Di dalam berbagai artikel sikap sombong dengan berbagai variasi penyebutan seperti terlalu optimis atau megalomania kerap muncul di kalangan pendiri usaha rintisan. Jelas tertulis, sikap inilah yang menjadikan perusahaan-perusahaan rintisan hancur di kemudian hari. Meski demikian, sikap ini selalu saja terulang dan mereka hanya bisa menyesal belakangan ketika bisnisnya roboh. Sebelum WeWork telah ada kasus sebelumnya yaitu Theranos yang juga runtuh karena sikap pendirinya yang congkak.
Theranos didirikan oleh Elizabeth Holmes yang putus kuliah dari University of Stanford untuk mengkomersialkan perangkat diagnostik kesehatan berbasis darah dengan ukuran mini. Antusiasme dan pesonanya meyakinkan perusahaan Safeway dan Wallgreens untuk mencoba teknologinya. Ia juga berhasil membujuk mantan Menteri Luar Negeri Henry Kissinger dan Menteri Pertahanan Jenderal James Mattis untuk bergabung dalam dewan direksinya. Elizabeth diakui sebagai seorang visioner, bahkan dianggap sebagai Bill Gates berikutnya.
Akan tetapi, buku Bad Blood : Secrets and Lies In a Silicon Valley Startup memperlihatkan kepada kita kultur yang tidak baik terbangun dan terlindungi di Theranos. Publik baru belakangan mengetahui usaha rintisan ini dipenuhi dengan penipuan, intimidasi, dan kecenderungan megalomania. Keruntuhan bisnis karena kesombongan.
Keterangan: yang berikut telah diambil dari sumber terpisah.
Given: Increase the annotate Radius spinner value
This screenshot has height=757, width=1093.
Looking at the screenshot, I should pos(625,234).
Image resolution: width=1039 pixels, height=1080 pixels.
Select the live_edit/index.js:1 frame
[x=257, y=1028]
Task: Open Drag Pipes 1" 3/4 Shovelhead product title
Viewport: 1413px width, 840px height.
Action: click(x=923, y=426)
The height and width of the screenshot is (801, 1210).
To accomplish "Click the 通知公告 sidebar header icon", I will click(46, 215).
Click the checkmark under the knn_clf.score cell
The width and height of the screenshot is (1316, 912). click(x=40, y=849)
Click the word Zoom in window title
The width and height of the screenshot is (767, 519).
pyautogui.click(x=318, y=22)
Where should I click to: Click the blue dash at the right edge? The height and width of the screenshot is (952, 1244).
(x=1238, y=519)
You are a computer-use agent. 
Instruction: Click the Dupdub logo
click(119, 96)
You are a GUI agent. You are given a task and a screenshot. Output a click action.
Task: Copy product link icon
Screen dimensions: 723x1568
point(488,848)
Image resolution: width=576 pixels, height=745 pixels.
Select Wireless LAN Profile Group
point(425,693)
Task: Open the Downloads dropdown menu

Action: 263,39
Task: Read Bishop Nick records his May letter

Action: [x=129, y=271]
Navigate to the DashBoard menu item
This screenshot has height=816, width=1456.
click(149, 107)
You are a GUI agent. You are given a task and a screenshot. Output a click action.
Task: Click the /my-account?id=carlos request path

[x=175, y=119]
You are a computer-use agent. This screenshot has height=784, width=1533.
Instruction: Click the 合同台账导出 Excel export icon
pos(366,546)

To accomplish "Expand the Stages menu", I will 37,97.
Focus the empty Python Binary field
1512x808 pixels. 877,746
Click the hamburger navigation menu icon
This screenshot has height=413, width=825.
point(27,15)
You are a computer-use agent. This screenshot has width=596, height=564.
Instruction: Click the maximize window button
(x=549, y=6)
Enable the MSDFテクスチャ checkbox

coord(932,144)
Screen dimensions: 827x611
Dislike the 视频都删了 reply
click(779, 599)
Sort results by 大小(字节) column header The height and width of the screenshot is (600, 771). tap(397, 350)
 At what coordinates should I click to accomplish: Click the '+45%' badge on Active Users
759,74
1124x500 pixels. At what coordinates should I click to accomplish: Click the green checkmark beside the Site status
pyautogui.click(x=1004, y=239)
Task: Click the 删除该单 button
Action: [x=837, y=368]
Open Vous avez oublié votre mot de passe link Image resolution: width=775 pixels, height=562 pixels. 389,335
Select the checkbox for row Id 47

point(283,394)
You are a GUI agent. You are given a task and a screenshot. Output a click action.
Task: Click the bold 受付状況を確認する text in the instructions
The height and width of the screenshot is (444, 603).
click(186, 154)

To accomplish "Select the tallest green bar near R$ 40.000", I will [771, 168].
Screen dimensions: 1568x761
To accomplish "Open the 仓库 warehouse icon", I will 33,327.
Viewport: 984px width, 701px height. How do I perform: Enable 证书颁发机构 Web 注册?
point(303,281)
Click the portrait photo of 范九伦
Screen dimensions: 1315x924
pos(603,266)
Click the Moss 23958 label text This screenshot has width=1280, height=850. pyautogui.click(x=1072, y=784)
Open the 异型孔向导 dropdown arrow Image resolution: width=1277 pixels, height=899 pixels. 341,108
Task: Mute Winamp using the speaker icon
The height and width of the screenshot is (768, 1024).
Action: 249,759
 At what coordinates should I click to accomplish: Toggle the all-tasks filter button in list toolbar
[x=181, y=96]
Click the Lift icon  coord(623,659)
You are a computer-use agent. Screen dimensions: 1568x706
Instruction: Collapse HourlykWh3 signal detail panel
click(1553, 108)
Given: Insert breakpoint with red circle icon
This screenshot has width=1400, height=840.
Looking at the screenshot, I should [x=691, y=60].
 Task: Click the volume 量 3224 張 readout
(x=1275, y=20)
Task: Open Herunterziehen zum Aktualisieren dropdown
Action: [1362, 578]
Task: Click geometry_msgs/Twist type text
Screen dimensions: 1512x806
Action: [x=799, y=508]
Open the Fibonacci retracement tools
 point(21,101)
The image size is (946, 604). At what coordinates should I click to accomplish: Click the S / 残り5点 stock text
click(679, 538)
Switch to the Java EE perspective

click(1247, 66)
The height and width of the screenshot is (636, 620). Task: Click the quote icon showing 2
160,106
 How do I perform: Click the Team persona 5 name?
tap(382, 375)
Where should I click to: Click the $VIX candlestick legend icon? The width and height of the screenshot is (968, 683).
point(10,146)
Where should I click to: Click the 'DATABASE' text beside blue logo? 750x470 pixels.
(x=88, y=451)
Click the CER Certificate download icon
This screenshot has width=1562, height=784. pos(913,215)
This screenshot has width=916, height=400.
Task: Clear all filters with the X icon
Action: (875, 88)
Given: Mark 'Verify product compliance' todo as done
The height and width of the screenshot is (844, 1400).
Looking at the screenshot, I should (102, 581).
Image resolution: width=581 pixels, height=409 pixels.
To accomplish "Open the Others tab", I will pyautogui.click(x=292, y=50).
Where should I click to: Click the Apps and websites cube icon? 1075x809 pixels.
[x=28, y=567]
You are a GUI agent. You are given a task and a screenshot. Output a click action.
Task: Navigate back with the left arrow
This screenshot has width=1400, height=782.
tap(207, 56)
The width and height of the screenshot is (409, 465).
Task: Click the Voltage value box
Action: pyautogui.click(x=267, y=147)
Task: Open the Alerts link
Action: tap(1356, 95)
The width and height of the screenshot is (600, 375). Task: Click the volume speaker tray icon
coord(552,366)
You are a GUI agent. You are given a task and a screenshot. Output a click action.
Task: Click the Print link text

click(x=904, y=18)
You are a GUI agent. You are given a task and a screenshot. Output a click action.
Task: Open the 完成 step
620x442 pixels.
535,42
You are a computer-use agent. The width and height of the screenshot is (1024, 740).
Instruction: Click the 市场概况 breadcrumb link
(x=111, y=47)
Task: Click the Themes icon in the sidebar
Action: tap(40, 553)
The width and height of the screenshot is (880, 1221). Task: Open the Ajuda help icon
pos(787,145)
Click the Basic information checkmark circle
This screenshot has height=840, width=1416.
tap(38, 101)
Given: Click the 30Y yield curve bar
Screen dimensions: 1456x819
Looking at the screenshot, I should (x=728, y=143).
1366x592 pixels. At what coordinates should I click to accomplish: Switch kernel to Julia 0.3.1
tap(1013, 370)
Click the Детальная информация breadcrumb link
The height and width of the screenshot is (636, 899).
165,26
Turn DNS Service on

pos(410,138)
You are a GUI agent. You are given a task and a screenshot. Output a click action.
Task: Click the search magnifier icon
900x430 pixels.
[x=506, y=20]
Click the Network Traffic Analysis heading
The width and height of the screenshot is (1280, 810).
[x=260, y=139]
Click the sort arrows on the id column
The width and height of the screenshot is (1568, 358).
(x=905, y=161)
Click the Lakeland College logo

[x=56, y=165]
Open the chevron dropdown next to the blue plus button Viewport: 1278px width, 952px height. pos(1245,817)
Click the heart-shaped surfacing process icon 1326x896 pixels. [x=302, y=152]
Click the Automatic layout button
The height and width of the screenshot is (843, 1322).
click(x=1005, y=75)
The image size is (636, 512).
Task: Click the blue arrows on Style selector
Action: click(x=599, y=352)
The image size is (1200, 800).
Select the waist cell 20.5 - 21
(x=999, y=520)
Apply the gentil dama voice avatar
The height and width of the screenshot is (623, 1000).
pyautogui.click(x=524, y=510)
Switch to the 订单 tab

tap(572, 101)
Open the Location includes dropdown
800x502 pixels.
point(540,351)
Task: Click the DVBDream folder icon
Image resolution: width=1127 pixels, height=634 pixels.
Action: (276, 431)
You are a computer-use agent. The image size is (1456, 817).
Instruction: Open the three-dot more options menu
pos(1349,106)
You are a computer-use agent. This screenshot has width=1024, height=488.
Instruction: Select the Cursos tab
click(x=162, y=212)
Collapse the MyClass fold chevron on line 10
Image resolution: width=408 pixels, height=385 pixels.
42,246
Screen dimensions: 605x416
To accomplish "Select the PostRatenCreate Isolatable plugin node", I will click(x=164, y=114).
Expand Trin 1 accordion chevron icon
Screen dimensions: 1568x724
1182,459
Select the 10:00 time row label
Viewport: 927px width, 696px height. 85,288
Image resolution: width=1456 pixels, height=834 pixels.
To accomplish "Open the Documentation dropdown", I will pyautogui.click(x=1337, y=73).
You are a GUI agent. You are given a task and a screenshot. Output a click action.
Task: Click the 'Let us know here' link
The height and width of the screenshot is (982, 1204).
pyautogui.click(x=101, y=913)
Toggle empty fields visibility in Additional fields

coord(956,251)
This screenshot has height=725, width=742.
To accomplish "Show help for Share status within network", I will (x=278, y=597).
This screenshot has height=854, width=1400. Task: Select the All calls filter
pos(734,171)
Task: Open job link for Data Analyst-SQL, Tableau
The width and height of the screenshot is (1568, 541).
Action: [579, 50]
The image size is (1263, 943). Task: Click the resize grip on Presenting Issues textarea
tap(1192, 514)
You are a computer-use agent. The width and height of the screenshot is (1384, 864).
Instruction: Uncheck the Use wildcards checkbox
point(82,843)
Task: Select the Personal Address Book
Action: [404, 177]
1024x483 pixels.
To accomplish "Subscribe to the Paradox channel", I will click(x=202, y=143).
Bagaimana masalah seperti ini muncul? Seorang penulis bernama Matthew Partridge dalam artikel berjudul "A Gripping Tale of Deceit, Delusion and Megalomania" mengatakan, dulu para pengusaha bermimpi membawa perusahaan mereka ke bursa saham untuk mendapatkan dana publik. Kini pasar sedang mengalami ledakan ketika sebuah perusahaan dapat menjadi unicorn dengan valuasi miliaran dolar AS tanpa menjadi perusahaan publik, karena mendapat investor langsung melalui penukaran ekuitas dengan dana tunai.
Cara itu baik karena mengurangi birokrasi, tetapi bisa bermasalah sebab pengawasan menjadi berkurang. Pengawasan yang kurang inilah yang membuat seseorang pendiri usaha rintisan menjadi aji mumpung. Penggunaan dana tidak terkontrol dan tidak sedikit yang menggunakannya untuk kepentingan pribadi. Pada saat yang sama, perilaku pendiri dan para eksekutifnya yang menyimpang juga tidak bisa dimonitor.
Kesombongan dan perilaku tidak baik lainnya baru terungkap ketika mereka mulai masuk ke pasar modal, karena publik akan membaca prospektus yang dibikin. Informasi kecil dan sederhana di dalam dokumen itu pasti akan dibahas publik. Kejanggalan di dalam perusahaan juga diketahui dari prospektus itu.
Terlalu banyak nama kita di dalam prospektus sudah cukup menjadi informasi awal bahwa perusahaan memiliki masalah.